* Aim of the exercise *
Transcribe exactly the line containing "Image resolution: width=654" plus every later line in the data.

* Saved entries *
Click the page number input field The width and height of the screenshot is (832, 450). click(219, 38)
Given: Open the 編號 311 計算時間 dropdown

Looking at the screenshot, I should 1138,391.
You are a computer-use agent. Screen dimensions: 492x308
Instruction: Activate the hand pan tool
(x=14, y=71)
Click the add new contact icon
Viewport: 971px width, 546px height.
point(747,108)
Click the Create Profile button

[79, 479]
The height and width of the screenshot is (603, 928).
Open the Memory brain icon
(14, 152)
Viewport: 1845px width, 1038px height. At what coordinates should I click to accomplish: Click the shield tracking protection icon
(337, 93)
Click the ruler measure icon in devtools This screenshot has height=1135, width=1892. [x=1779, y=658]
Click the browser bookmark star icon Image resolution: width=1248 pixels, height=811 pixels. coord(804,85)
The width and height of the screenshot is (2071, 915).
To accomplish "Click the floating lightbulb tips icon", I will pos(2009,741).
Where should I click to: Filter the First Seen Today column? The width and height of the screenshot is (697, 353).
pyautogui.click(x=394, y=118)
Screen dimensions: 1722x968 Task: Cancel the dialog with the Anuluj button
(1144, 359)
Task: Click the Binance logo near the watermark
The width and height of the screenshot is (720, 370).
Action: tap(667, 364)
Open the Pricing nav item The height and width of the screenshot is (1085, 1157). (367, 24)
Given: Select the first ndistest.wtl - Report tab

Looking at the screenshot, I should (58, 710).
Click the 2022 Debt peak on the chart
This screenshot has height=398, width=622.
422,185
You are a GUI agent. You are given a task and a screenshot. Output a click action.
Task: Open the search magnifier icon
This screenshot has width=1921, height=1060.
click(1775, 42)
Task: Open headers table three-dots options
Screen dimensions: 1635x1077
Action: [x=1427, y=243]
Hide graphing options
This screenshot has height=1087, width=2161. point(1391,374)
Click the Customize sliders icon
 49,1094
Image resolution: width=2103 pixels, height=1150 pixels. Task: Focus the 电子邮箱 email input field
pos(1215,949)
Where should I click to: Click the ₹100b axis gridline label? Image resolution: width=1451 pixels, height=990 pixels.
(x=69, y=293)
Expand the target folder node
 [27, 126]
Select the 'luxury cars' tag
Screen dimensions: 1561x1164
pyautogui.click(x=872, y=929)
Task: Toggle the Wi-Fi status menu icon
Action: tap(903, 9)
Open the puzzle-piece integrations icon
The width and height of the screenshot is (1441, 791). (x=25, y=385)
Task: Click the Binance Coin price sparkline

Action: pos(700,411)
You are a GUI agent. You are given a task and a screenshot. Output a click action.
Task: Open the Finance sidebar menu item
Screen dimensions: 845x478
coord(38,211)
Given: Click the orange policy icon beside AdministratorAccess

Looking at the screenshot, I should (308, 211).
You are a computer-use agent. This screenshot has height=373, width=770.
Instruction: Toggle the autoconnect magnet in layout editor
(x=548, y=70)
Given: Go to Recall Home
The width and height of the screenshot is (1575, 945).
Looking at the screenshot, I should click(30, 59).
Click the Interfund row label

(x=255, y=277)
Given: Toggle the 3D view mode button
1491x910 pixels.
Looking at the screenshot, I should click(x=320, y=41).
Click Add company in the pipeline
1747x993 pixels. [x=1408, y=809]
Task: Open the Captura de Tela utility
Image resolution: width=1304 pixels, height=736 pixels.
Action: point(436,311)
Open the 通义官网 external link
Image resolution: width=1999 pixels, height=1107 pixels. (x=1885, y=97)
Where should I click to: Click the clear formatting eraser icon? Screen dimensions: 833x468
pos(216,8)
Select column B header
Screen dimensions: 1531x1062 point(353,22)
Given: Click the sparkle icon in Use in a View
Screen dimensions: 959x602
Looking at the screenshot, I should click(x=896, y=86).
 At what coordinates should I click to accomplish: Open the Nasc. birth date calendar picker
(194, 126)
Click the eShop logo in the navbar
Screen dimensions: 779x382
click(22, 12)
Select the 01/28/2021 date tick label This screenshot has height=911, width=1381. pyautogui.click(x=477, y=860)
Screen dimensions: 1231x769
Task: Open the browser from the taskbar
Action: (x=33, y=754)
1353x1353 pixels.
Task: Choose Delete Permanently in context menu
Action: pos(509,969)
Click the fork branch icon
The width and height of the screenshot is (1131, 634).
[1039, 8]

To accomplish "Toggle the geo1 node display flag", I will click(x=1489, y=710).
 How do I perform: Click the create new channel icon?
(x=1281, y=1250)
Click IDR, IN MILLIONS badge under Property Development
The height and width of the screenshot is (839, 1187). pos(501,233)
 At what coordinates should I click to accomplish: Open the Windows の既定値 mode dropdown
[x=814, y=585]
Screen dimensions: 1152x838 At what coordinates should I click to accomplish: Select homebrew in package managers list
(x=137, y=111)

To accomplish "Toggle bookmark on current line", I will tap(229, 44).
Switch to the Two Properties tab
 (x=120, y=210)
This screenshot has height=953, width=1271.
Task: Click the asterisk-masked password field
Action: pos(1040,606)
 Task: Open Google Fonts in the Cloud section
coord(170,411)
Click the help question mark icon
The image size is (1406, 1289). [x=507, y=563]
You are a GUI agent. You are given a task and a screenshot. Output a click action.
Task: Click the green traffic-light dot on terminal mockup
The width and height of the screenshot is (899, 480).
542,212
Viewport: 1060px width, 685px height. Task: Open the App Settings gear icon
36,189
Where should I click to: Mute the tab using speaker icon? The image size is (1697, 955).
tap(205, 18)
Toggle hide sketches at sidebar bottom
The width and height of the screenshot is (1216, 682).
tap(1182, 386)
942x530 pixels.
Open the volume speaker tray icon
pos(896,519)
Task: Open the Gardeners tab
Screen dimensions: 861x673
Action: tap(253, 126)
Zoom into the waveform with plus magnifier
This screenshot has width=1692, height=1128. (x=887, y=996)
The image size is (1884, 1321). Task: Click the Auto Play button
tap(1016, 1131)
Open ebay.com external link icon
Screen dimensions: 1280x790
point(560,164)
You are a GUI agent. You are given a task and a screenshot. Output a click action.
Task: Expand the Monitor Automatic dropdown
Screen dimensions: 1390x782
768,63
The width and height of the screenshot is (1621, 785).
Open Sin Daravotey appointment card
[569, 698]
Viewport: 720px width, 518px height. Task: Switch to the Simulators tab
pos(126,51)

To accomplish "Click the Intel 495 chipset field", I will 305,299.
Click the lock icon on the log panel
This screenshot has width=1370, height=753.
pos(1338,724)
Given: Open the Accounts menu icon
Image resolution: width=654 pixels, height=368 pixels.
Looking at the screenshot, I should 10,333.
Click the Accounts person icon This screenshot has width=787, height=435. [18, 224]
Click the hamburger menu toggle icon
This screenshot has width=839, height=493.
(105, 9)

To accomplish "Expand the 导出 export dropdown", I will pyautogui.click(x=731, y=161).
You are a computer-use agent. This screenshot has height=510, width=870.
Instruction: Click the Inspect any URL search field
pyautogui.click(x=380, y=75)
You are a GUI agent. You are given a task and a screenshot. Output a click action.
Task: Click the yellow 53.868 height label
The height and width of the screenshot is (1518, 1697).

* Output of the task *
Image resolution: width=654 pixels, height=368 pixels.
Looking at the screenshot, I should 10,333.
Click the Accounts person icon This screenshot has width=787, height=435. [18, 224]
Click the hamburger menu toggle icon
This screenshot has width=839, height=493.
(105, 9)

To accomplish "Expand the 导出 export dropdown", I will pyautogui.click(x=731, y=161).
You are a computer-use agent. This screenshot has height=510, width=870.
Instruction: Click the Inspect any URL search field
pyautogui.click(x=380, y=75)
You are a GUI agent. You are given a task and a screenshot. Output a click action.
Task: Click the yellow 53.868 height label
The height and width of the screenshot is (1518, 1697).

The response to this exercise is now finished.